*** Opening of Records supplied ***

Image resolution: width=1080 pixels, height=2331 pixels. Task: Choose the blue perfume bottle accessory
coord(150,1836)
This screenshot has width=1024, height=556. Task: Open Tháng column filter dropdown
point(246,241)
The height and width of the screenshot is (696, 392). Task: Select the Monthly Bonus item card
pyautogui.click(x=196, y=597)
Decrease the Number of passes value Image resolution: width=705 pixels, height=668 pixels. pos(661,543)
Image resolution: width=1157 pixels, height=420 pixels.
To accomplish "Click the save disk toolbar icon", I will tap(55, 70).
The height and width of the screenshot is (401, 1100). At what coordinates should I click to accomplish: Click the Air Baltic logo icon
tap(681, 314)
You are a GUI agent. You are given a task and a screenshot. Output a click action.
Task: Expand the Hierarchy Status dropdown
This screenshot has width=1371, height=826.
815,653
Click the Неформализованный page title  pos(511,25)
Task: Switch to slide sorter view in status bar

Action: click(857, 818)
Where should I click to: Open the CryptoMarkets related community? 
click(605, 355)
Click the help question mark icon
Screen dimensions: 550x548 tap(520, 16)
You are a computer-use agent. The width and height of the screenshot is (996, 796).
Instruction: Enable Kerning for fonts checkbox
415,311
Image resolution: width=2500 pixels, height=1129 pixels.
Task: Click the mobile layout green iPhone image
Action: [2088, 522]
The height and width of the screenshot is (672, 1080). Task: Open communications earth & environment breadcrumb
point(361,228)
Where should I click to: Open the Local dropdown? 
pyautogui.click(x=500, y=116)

*** Close of Records supplied ***

■ **Problem description**: Please say how many lines of the listing hold the string "agent", answering with the number alone.

■ **Answer for the task**: 2